[Text section]
=-=-=-=-=

LGBT workers in Wales quit 'due to discrimination'

By Colette Hume
BBC Wales News

  • Published
Rainbow flagImage source, Getty Images

A transgender man has said he was forced to leave his job because of the "particularly cruel" treatment he faced at work while transitioning.

James, 32, from Cardiff, said his manager forced him to keep his female birth name and wear a woman's uniform.

Latest Stonewall Cymru figures show more than a third of LGBT workers in Wales hide their sexuality over fears of discrimination.

For the transgender community this rises to 45%.

James's 'fight'

James began transitioning from a woman to a man in 2013, but faced resistance and aggression from his manager and said he was told "at work you are female and you're staying as such".

"To me he seemed to treat it as if it was a hobby or I was doing drag or something, it was not taken seriously at all," James said.

"My initial request for a male uniform was refused. I had to fight every step of the way, just to be myself to be accepted for who I was.

"He wouldn't change my name in the workplace and when the testosterone began taking effect and I had facial hair he told me to shave it off.

"He just made up the rules as he went along. He was particularly cruel towards the end."

Coming out in the classroom

Image caption,
College lecturer Ffion Erin came out to family and friends first before finally telling students and colleagues at work

Engineering lecturer Ffion Erin Parry said the support she had from colleagues at Coleg Mennai in Bangor had been "immense".

Ms Parry said she battled for years with her identity - but finally addressed the issue three years ago after hitting rock bottom.

"Coming out in work was a scary prospect - especially given I'm a lecturer" she added.

"I didn't know how my colleagues would take it, let alone the pupils, but the support I've had has been immense.

"There sometimes is banter in the classroom - but I will join in with them - have a few laughs and move on.

=-=-=-=-=

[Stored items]
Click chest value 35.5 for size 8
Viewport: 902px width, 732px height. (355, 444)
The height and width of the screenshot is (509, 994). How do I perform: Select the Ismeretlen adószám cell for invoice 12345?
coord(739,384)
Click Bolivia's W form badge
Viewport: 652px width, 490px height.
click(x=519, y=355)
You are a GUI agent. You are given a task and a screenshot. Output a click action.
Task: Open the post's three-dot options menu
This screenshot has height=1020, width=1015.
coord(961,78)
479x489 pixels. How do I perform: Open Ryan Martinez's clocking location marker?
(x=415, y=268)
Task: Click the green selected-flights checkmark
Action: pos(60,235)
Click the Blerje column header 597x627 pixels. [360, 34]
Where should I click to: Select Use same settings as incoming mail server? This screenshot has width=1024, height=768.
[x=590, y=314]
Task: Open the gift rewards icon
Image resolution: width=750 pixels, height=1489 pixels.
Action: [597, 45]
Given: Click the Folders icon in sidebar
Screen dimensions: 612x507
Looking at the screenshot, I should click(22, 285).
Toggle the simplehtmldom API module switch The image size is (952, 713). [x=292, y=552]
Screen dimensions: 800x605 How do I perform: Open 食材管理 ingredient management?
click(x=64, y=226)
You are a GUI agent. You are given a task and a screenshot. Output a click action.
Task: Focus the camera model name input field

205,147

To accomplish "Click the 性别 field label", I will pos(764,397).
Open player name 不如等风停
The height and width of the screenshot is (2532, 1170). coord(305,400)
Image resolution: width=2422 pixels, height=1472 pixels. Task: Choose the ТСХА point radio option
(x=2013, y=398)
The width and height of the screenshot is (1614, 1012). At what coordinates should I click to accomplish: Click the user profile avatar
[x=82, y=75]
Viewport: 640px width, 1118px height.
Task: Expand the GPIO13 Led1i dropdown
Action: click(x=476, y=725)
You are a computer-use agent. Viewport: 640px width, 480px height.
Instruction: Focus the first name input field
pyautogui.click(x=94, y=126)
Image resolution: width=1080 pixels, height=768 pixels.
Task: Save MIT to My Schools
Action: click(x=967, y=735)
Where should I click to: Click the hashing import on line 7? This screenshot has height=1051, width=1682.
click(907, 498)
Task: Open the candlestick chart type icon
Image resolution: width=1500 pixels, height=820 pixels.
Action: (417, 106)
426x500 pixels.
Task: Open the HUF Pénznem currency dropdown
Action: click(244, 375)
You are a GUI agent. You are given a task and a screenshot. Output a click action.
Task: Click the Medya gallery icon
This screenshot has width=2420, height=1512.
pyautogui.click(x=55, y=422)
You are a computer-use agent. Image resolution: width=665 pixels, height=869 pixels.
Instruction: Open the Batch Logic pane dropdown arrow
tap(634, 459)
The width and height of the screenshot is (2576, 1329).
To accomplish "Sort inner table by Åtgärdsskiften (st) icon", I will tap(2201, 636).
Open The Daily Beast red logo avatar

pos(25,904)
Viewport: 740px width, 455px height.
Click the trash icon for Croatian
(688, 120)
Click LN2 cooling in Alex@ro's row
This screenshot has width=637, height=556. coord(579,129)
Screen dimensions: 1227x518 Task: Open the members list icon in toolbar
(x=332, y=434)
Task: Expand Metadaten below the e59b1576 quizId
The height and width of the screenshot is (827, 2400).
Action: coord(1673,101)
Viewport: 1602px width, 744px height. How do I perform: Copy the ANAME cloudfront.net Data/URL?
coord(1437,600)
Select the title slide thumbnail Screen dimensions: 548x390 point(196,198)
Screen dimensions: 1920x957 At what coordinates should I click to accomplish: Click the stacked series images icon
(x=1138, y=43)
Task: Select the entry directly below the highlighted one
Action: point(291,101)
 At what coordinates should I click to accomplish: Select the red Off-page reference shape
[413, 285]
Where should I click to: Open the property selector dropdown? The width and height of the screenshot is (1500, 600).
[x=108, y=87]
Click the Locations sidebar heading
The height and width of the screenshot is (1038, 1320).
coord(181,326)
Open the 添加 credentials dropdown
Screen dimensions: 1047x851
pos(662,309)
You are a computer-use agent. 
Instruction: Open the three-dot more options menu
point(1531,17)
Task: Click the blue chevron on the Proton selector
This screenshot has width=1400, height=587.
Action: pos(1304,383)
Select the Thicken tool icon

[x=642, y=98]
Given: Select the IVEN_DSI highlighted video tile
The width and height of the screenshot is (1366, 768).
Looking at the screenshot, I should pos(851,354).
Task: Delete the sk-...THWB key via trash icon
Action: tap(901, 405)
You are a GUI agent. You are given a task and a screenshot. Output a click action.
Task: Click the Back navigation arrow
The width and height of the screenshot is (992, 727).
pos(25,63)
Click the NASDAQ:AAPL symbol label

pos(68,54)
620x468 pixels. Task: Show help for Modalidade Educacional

=-=-=-=-=

Write out the passage of the LGBT workers article that begins with "Engineering lecturer Ffion" and ends with "has been immense.", switching "scary" to "daunting".

[Expected output]
Engineering lecturer Ffion Erin Parry said the support she had from colleagues at Coleg Mennai in Bangor had been "immense".

Ms Parry said she battled for years with her identity - but finally addressed the issue three years ago after hitting rock bottom.

"Coming out in work was a daunting prospect - especially given I'm a lecturer" she added.

"I didn't know how my colleagues would take it, let alone the pupils, but the support I've had has been immense.